If you take any introductory finance course, you will hear that equity is more expensive than debt. There are a lot of assumptions that go into that saying, but it boils down to if you have a growing company, one day its equity should be worth a lot more money than was originally paid for it. After all, what investor would buy a stock and not expect it to appreciate in value?
In an earlier stage company, the calculus around issuing more equity isn’t usually a comparison of costs versus debt, it’s around dilution, giving up control and a potential down round where the newer equity is priced lower than the previously issued equity. When a company needs more money to extend its runway (i.e., the time before it runs out of cash), it’s usually hard to find people to invest in equity. Furthermore, the odds of getting a good price for your equity (or at least equivalent to the last price) are also low. If you issue equity at a lower price than the previous price, you have a down round, and all previous investors now have an investment worth less than what they originally invested in. Down rounds make it much harder to do a future equity raise. So, where do you go when the equity markets are closed to you? The debt markets.
Debt has its advantages and disadvantages versus equity. On the positive side, you do not have to worry about dilution or control issues. However, you must pay the debt back with interest. On a short-term cash basis, debt is much more expensive than equity. When choosing a debt provider, you compare cost (interest plus fees plus warrants) and availability.
Debt has several potential costs, some more obvious than others. The list below is not exhaustive, but it is designed to serve as a primer of what to be aware of.
1. Interest: This is on the surface easy to calculate. It is the rate you pay on the debt you borrowed.
2. Fees: These can be everywhere, from an upfront due diligence fee to annual maintenance fees, to prepayment fees if you pay off the debt early.

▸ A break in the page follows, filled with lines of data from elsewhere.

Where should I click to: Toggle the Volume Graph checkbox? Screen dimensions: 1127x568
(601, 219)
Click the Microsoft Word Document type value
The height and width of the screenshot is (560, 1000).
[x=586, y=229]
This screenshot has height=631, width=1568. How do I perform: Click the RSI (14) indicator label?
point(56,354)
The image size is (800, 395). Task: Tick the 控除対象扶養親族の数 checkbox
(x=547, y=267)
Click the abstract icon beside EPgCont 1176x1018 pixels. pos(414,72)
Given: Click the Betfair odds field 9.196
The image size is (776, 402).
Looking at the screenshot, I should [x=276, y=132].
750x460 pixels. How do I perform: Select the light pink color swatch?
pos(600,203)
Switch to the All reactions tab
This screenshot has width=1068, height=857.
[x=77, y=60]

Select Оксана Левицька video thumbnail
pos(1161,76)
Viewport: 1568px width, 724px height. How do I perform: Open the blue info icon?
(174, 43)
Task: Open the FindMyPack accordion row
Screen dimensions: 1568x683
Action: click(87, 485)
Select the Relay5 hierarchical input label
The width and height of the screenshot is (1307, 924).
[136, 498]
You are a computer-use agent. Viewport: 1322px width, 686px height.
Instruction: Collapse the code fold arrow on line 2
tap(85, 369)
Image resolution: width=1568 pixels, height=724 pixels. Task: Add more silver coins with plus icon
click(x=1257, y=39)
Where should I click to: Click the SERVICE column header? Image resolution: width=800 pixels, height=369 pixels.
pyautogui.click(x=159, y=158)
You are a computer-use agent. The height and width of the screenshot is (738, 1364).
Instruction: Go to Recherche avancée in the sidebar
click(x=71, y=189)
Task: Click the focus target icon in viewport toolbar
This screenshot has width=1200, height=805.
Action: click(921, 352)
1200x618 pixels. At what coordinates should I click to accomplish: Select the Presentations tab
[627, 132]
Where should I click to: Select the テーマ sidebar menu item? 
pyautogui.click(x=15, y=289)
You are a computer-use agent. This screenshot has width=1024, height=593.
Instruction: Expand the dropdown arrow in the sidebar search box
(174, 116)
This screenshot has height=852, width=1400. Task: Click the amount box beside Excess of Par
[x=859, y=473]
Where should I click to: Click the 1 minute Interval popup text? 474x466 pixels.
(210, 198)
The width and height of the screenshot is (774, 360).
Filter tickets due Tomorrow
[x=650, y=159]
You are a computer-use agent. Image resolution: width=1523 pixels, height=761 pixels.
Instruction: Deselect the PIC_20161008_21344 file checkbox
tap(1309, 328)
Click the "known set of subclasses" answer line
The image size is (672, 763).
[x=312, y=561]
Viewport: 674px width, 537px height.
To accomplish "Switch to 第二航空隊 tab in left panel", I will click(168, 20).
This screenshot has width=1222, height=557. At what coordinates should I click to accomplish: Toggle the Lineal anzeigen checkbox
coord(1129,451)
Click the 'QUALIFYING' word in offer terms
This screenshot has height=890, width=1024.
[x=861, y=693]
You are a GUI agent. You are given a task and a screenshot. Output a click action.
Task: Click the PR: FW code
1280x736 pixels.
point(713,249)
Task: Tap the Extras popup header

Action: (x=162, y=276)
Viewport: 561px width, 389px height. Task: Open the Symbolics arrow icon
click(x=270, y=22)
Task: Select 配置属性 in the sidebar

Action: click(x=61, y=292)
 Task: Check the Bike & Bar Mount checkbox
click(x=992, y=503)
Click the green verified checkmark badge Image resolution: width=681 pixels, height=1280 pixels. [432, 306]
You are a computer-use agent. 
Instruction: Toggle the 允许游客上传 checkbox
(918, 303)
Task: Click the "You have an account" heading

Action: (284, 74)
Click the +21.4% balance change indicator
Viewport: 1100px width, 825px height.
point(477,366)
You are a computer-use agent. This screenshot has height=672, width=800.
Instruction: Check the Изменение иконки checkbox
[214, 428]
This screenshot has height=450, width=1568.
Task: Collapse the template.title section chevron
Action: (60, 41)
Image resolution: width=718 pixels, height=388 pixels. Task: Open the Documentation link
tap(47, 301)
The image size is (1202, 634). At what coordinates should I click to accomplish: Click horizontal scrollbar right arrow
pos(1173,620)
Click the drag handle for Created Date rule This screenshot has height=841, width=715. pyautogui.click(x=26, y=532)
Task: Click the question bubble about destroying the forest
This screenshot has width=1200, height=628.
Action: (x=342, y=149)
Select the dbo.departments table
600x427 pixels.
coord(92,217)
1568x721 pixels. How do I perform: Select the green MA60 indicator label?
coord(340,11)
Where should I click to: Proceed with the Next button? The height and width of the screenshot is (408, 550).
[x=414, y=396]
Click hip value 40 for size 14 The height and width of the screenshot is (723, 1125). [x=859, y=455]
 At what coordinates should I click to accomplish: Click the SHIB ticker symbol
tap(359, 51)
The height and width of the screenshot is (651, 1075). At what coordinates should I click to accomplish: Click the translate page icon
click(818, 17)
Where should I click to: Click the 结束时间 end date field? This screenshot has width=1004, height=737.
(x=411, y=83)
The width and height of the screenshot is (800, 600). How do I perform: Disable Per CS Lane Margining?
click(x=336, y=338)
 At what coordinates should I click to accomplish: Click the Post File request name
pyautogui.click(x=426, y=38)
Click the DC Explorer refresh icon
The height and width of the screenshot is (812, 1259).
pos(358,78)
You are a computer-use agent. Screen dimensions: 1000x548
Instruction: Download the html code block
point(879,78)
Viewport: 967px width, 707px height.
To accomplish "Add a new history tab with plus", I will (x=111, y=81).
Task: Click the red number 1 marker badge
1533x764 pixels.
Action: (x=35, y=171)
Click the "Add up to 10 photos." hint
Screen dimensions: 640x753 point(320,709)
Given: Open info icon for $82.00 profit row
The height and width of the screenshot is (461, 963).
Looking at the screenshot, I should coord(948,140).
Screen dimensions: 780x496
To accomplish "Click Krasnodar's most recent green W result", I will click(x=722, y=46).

3. Warrants: Sometimes a lender may ask for warrants (think options), which can convert to your equity — which can make the overall cost of the debt you raise much higher than you originally expected.
4. Use Restrictions: Sometimes the debt can only be used for a specific spend (e.g., you are not allowed to repay investors with the debt).
5. Operational Changes: Some debt providers (mainly commercial banks) may require you to have your banking and credit card relationships through them.
6. Availability: Sometimes the debt you borrowed isn’t available to you until you reach certain milestones.
7. Implied Interest: This is a bit more complicated, but think about it this way, if I loan you $2 million of debt, but always require you to have a cash balance of $500,000, you only have a functional availability of $1.5 million of debt. If you are paying 10% on that $2 million ($200,000), your implied interest rate (simple math) is 13.3% since you are paying $200,000 for effectively $1.5 million of debt.
A cash flow lender, such as a commercial bank or a fund, will lend you money off your potential future earnings. In early stage companies, this is called “venture debt” since it is debt provided to venture-backed companies. The two most common sources of this are commercial banks focused on startups and venture debt funds.
Commercial banks are a great source of venture debt mainly because their interest rates are usually lower than funds. They normally focus on your sponsors (investors) and assume that your sponsors will provide you additional capital if needed. If the bank does not know your investors, it may not issue you debt. If a commercial bank lends you money, it usually requires you to house all your commercial banking and credit card activities with them.
Venture funds are pricier than a commercial bank but can and do take on more risk. If you do not pass a commercial bank’s credit committee, you still may be attractive to a fund. Most funds have specific investment theses, usually industry-specific. If you fit that thesis, your odds of getting debt increase, even if you are risky. Venture funds are also generally more willing to issue subordinated debt (which gets paid after senior debt), which also justifies their higher interest rates.
Cash flow lending usually comes in the form of a term loan with a prepayment penalty. You can also get a drawable term loan, which you basically pay for the option to borrow money in the future. If you decide to borrow, you “draw” the money, and the term loan starts then.
Unlike cash flow lending, which is a bet against future earnings, asset-based lending (ABL) is based off your current assets. Typical assets a lender will make funds available for are:
• Purchase orders and accounts receivable — basically your future sales
• Hard assets, such as equipment
Since there is an asset backing up the loan, the rates are usually lower, and lenders are more likely to lend you money, even if your cash flows are riskier. The downside versus a term loan is that if the asset goes away, so does your funding base. This comes into play more often in purchase order and accounts receivable financing than for harder assets.
Debt provides a legitimate alternative to equity. However, since debt must be repaid with interest, it requires an increased fiscal discipline that some companies are not prepared for. In extending a runway, debt is best suited when you need a few more months to achieve stronger financials, which translates into more favorable terms in an equity raise. Without a capital deployment plan, taking on debt could put your company in a worse future position.